Wenn Arbeitnehmerinnen und Arbeitnehmer ihre Minusstunden nicht selbst verschuldet haben, dürfen ihnen diese auch nicht zur Last gelegt werden. Das geht aus Paragraf 615 des Bürgerlichen Gesetzbuchs (BGB) hervor. Dort steht, dass Arbeitgeber ihre Angestellten für Negativstunden voll vergüten müssen, falls diese durch das Unternehmen selbst angeordnet wurden.

Ein solches Szenario ist denkbar, wenn die volle Auslastung eines Betriebes durch die Auftragslage nicht gewährleistet ist und Angestellte daher von ihren Führungskräften in einen frühzeitigen Feierabend geschickt werden. Die DGB Rechtsschutz GmbH nennt ein interessantes Detail aus der Zeit der Corona-Pandemie: Auch Auftragsausfälle, die durch Corona bedingt sind, ermächtigen Arbeitnehmer nicht dazu, Arbeitnehmerinnen und Arbeitnehmer nach Hause zu schicken und ihnen Minusstunden zu notieren.

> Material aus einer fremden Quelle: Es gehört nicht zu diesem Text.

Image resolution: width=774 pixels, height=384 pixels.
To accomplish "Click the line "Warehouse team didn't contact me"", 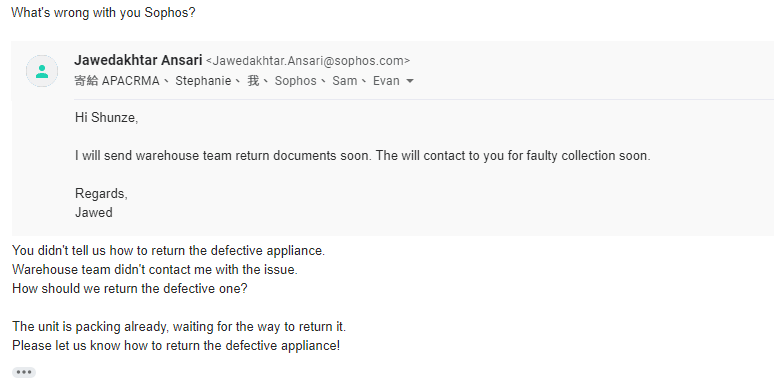I will point(155,270).
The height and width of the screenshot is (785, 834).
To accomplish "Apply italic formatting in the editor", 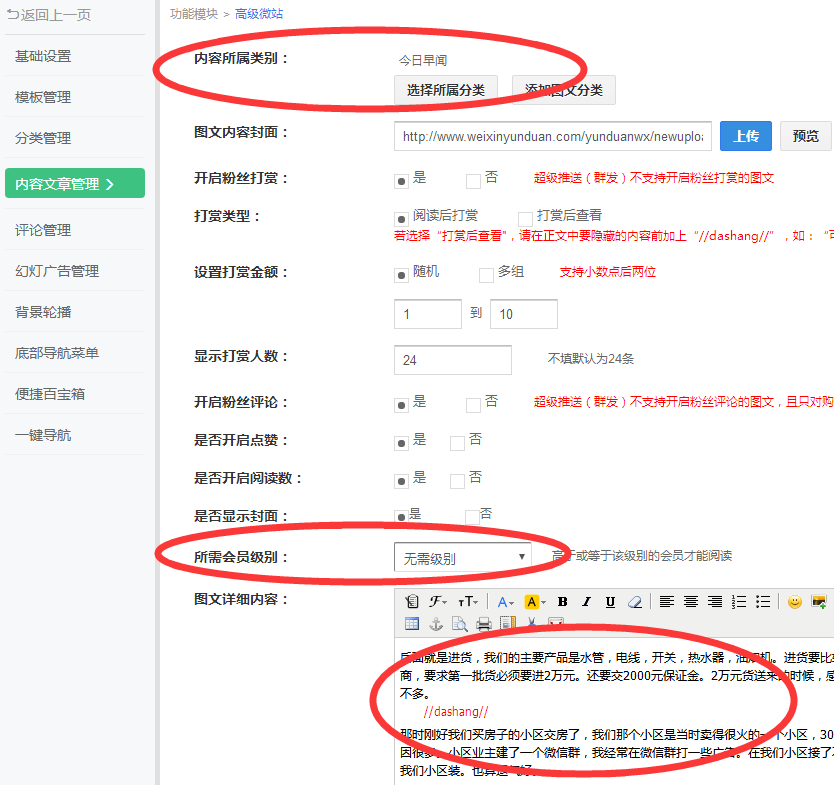I will pyautogui.click(x=587, y=602).
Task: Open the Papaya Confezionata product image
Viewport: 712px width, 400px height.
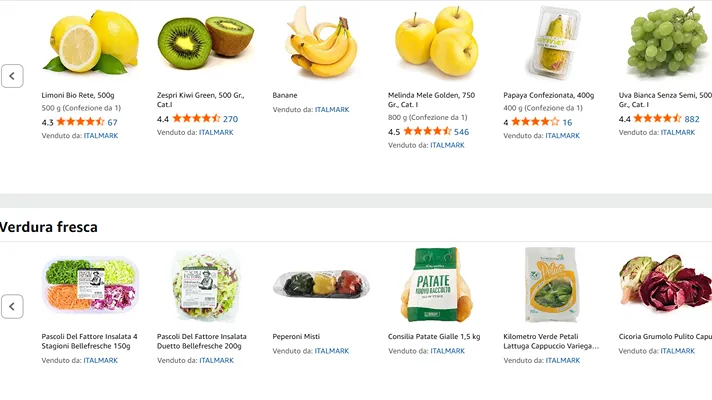Action: (x=551, y=43)
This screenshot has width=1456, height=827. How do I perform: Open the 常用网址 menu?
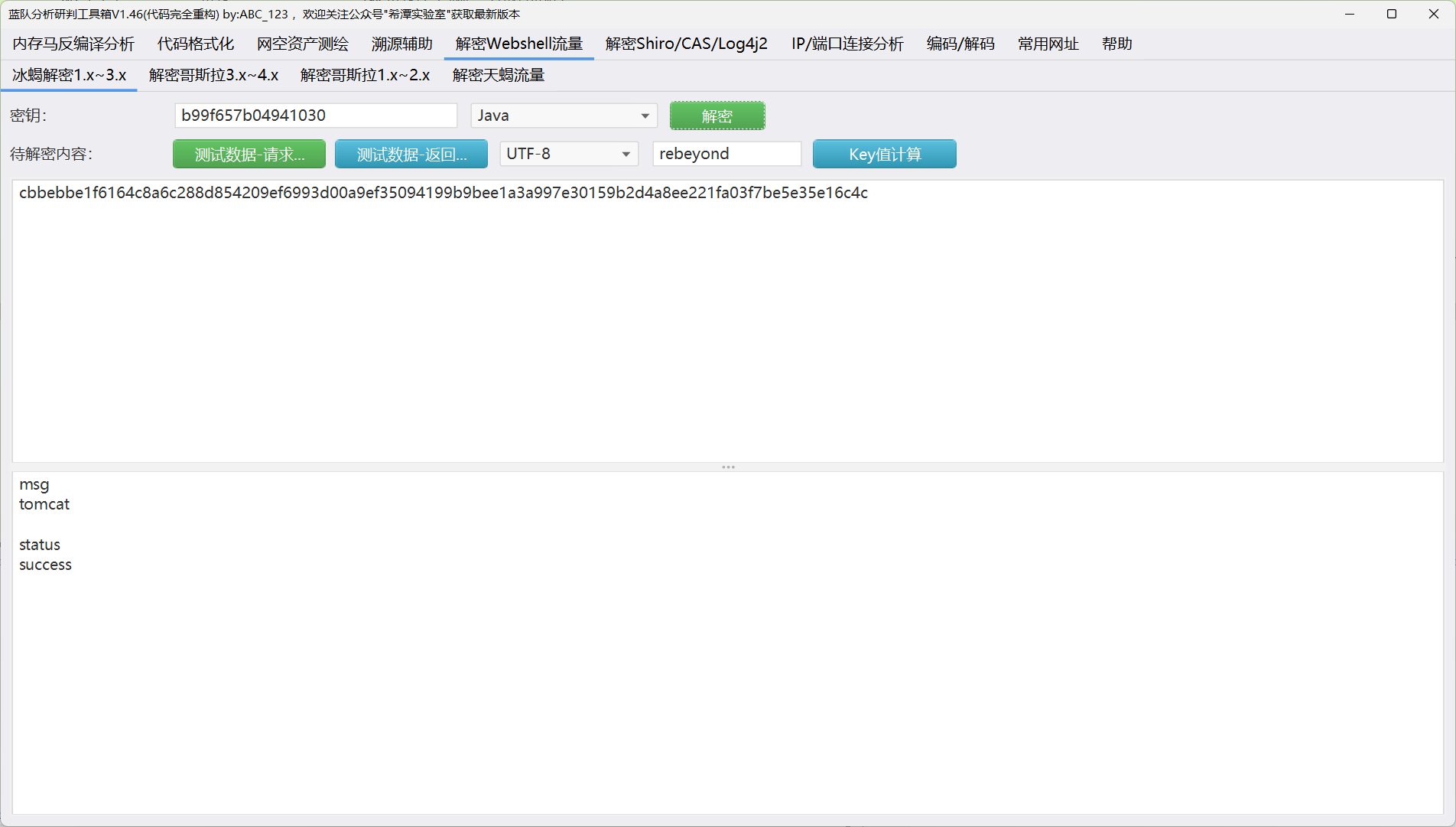tap(1048, 44)
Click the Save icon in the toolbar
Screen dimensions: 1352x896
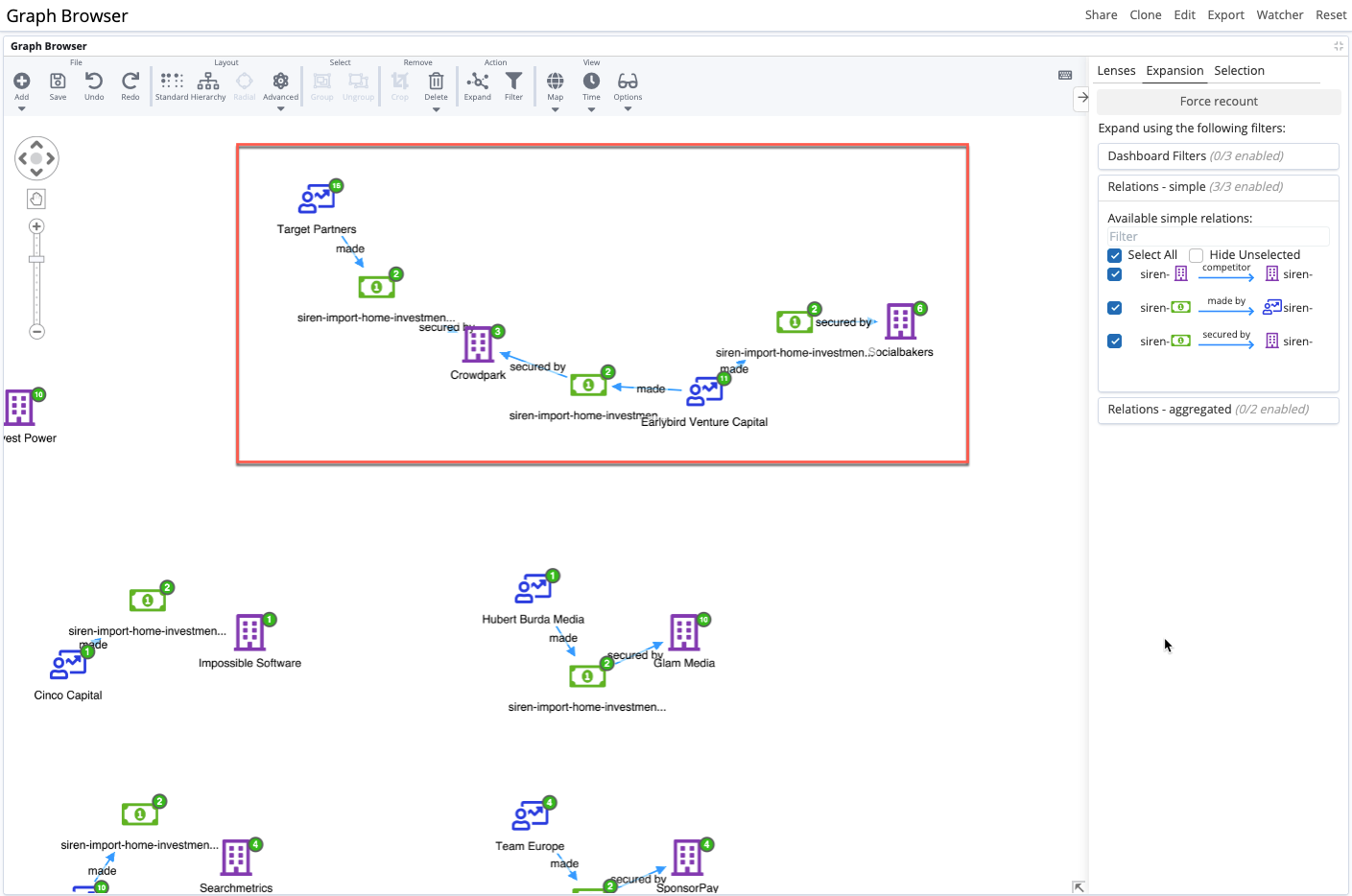[57, 85]
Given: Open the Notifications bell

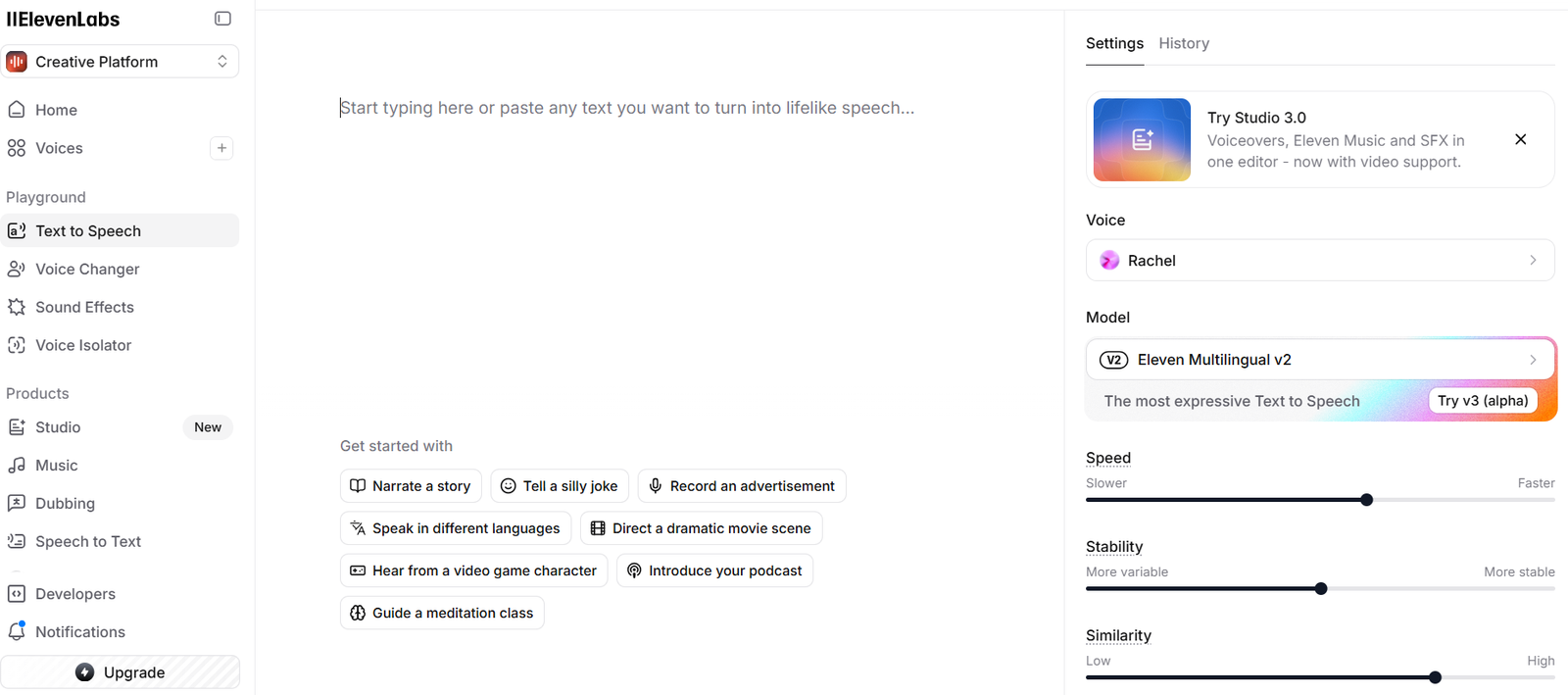Looking at the screenshot, I should [79, 632].
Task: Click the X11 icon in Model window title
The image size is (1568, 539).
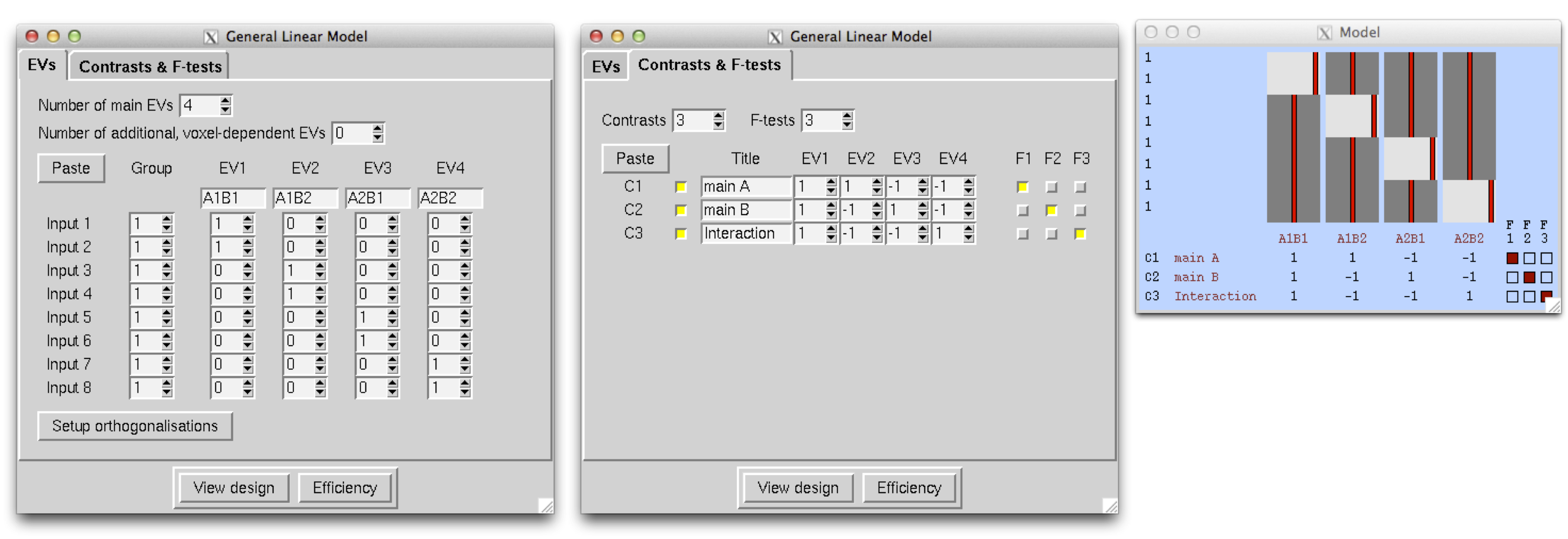Action: click(x=1324, y=33)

Müssen Minusstunden nachgearbeitet werden?

Wer sich mit Minusstunden konfrontiert sieht, sollte zunächst prüfen, ob diese rechtmäßig entstanden sind. Das Portal arbeitsvertrag.org empfiehlt, den folgenden Fragen auf den Grund zu gehen:

  • Habe ich einem Arbeitszeitkonto zugestimmt? (Beispielsweise durch eine Unterschrift des Arbeitsvertrags)

  • Ist vertraglich geregelt, wie Minusstunden abgebaut werden können?

  • Ist die Anzahl der Minusstunden nachvollziehbar? (Die Auflistung sollte Tag für Tag durchgegangen werden)

Wenn es mit den Minusstunden seine Richtigkeit hat, müssen diese von den Arbeitnehmerinnen und Arbeitnehmern ausgeglichen werden. In Deutschland gibt es keinen Gesetzesrahmen, der vorgibt, wie genau mit Negativstunden umgegangen werden muss. Daher liegt es zu einem großen Teil an den Arbeitgebern, wie Minusstunden abgebaut werden können.

Laut einem Bericht des Unternehmens gfos, das eine Software für die Zeiterfassung entwickelt hat, haben Angestellte in aller Regel die Möglichkeit, Minusstunden durch das Leisten von Überstunden auszugleichen. Arbeitergeber geben dafür häufig einen Zeitrahmen vor. Wird das Arbeitszeitkonto in diesem nicht ausgeglichen, sind Kürzungen des Gehalts möglich. Falls der Arbeitgeber stattdessen Urlaubsansprüche kürzt, können Sie sich wehren. Das ist laut arbeitsvertrag.org nicht rechtens.

Was passiert mit Minusstunden bei Kündigung?

Wenn eine Arbeitnehmerin oder ein Arbeitnehmer zum Zeitpunkt seiner Kündigung Minusstunden auf dem Arbeitszeitkonto stehen hat, muss er diese bis zum Datum, an dem er das Unternehmen verlässt, durch Überstunden ausgleichen. Ist das nicht der Fall, darf der Arbeitgeber die fehlenden Stunden laut dem Handelsblatt mit dem letzten Gehalt verrechnen.

Übrigens: Kaffeepausen und Raucherpausen zählen nicht zur Arbeitszeit. Der Arbeitgeber darf diese in der Regel aber auch nicht verbieten.